Benchmarking multiple out-of-memory strategies
Introduction
In many large-data situations, it is impractical to load and retain data in R’s working memory space. We have had a look at HDF5, SQLite and tabix-indexed text as possible solutions to problems arising with memory constraints. We’ll call these “out-of-memory” (OOM) approaches
How can we obtain data on which approach will be most effective for a given task? Comparative benchmarking is a very useful skill and we give a very rudimentary account of this here.
The harness
It is common to speak of a program that drives other programs as a “harness” (see wikipedia for related discussion). We have such a program in ph525x:
benchOOM
## function (NR = 5000, NC = 100, times = 5, inseed = 1234, methods = list(.h5RoundTrip,
## .ffRoundTrip, .slRoundTrip, .dtRoundTrip, .bmRoundTrip))
## {
## require(microbenchmark)
## require(parallel)
## options(mc.cores = 2)
## nel = NR * NC
## set.seed(inseed)
## x = array(rnorm(nel), dim = c(NR, NC))
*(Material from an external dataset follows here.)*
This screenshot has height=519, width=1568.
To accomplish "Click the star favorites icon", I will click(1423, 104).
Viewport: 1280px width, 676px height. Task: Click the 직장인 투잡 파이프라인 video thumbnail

## cbind(NR = NR, NC = NC, times = times, do.call(rbind, lapply(methods,
## function(z) getStats(times, x, rtfun = z))))
## }
## <environment: namespace:ph525x>
This program is going to help us assess performance of various OOM approaches. We consider a very limited problem, that of managing data that could reside in an R matrix. The main parameters are
NRandNC: row and column dimensionstimes: number of benchmark replications for averaginginseed: a seed for random number generation to ensure reproducibilitymethods: a list of methods
The methods parameter is most complex. Each element of the list
is assumed to be a function with the matrix to
be managed via OOM as the first argument, some additional
parameters, and a parameter intimes that gives the number
of benchmark replicates.
Our objective is to produce a table that looks like
> b1
NR NC times meth wr ingFull ing1K
1 5000 100 5 hdf5 10.71714 9.4100810 14.2984402
2 5000 100 5 ff 25.34365 63.0977338 4.4320688
3 5000 100 5 sqlite 174.89003 105.1254638 28.4717496
4 5000 100 5 data.table 49.35190 7.9871552 13.9007588
5 5000 100 5 bigmemory 23.39697 0.9660878 0.9950034
where each method listed in meth is asked to perform the same
task a fixed number of times for averaging. The construction of
the table occurs by binding together metadata about the task and
method to the result of getStats. We’ll leave the details
of getStats to independent investigation.
An example method (OOM benchmarker)
Let’s look at the method for HDF5:
ph525x:::.h5RoundTrip
## function (x, chunkIn = c(1000, 10), inLevel = 0, intimes = 1)
## {
## system("rm -rf ex_hdf5file.h5")
## require(rhdf5)
## h5createFile("ex_hdf5file.h5")
## h5createDataset("ex_hdf5file.h5", "x", c(nrow(x), ncol(x)),
## storage.mode = "double", chunk = chunkIn, level = inLevel)
## mw = microbenchmark(h5write(x, "ex_hdf5file.h5", name = "x"),
## times = intimes)
## mr = microbenchmark(h5read("ex_hdf5file.h5", name = "x"),
## times = intimes)
## msel = microbenchmark(ysel <- h5read("ex_hdf5file.h5", name = "x",
## index = list(4001:5000, 1:100)), times = intimes)
## stopifnot(all.equal(ysel, x[4001:5000, ]))
## list(mwrite = mw, ingFull = mr, ing1K = msel, times = intimes,
## method = "hdf5")
## }
## <environment: namespace:ph525x>
The program has three main phases
- HDF5-related setup, cleaning out any previous archives and establishing the basic target file
- Benchmarking of data export via
h5write - Benchmarking of ingestion via
h5readwith various restrictions
The results of microbenchmark are assembled in a list.